Air bag inflators made by Takata have been blamed for at least 11 deaths, mostly on cars made by Honda, the supplier’s biggest customer. U.S. authorities said earlier this month that Takata must file new defect reports covering 35-40 million additional inflators that will lead to recalls by automakers. Still, Honda forecast a 13.2 percent rise in net profit for the current year, with brisk global auto sales expected to offset the negative impact of a stronger yen.

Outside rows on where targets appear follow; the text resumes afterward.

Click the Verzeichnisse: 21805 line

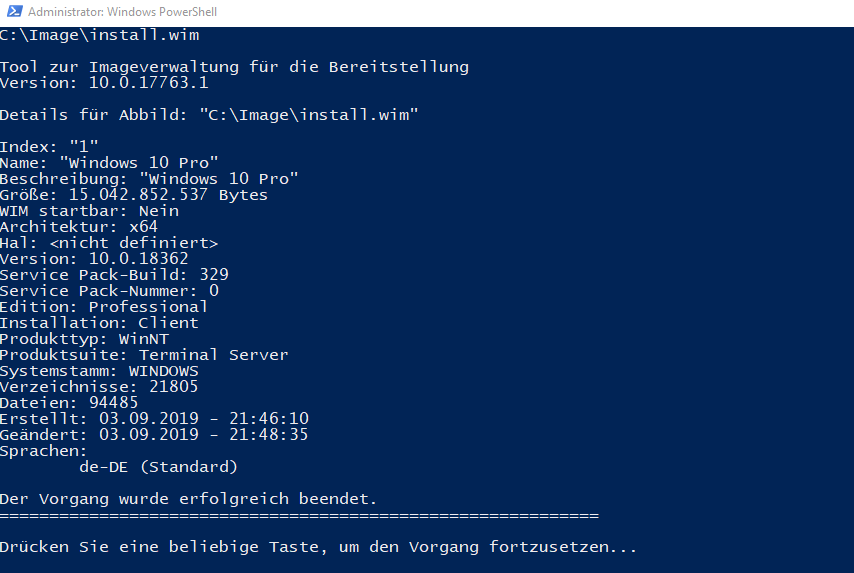point(99,387)
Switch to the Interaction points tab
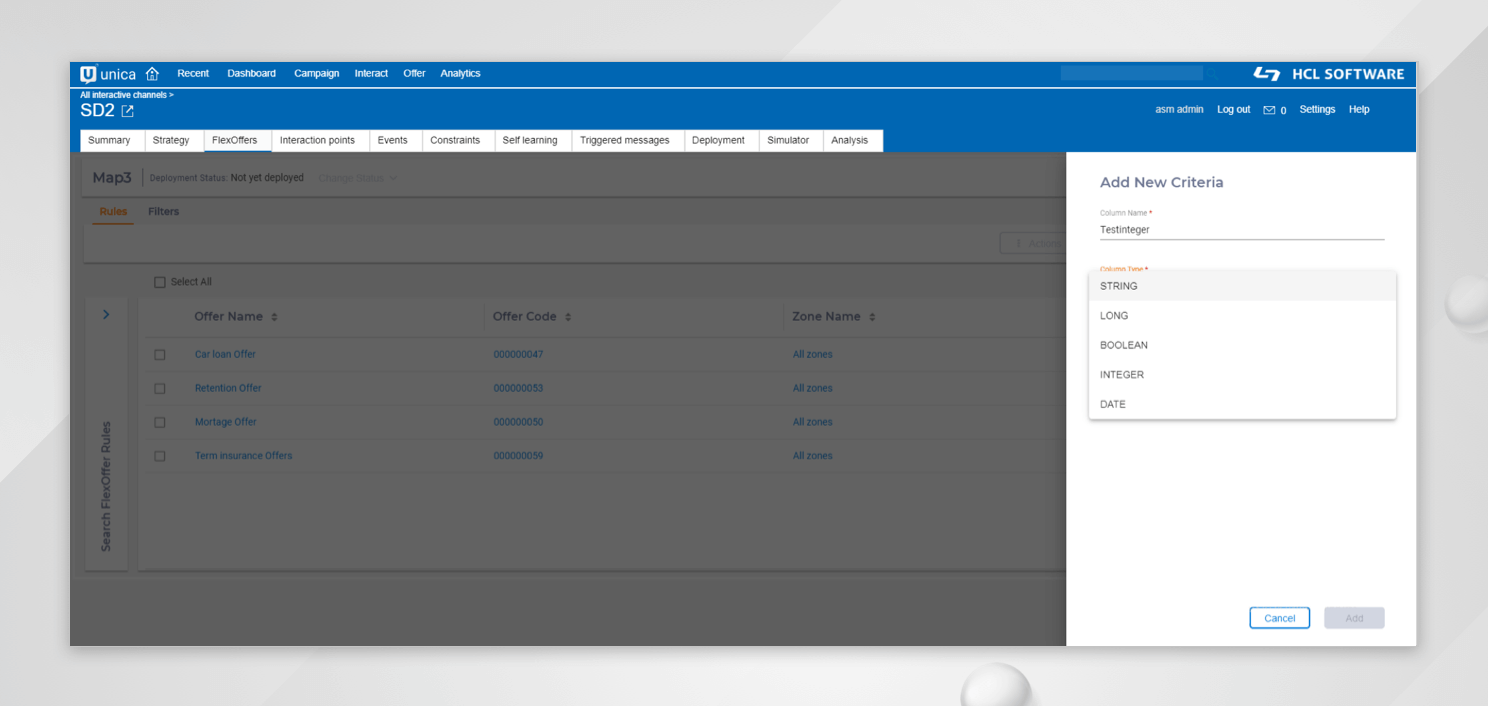 [317, 141]
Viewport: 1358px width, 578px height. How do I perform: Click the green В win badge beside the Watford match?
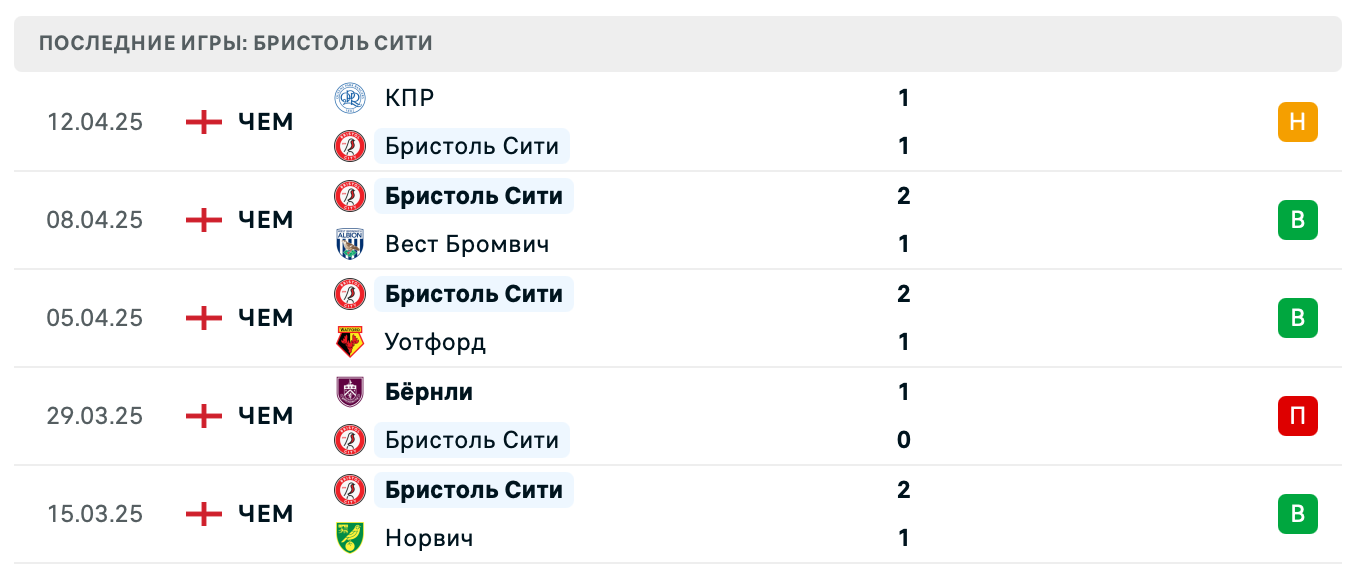click(1298, 318)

A report published in Bloomberg News informed, “Honda Motor Co.’s annual profit fell again on the costs of recalling four times the number of vehicles it made last year to replace Takata Corp. air bags. Now a stronger yen will weigh on prospects for a rebound. Net income fell to 344.5 billion yen ($3.2 billion) in the full-year period ended in March, the Tokyo-based automaker said in a statement Friday, missing its forecast by 34 percent. Honda will recall 21 million more vehicles to replace Takata air bags, Executive Vice President Tetsuo Iwamura told reporters.”
Japan’s third-largest automaker took another 267 billion yen charge related to Takata air bag recalls. The U.S. National Highway Traffic Safety Administration has ordered the replacement of as many as 40 million more Takata air bag inflators that can deploy too forcefully, rupture and spray plastic and metal shards at motorists.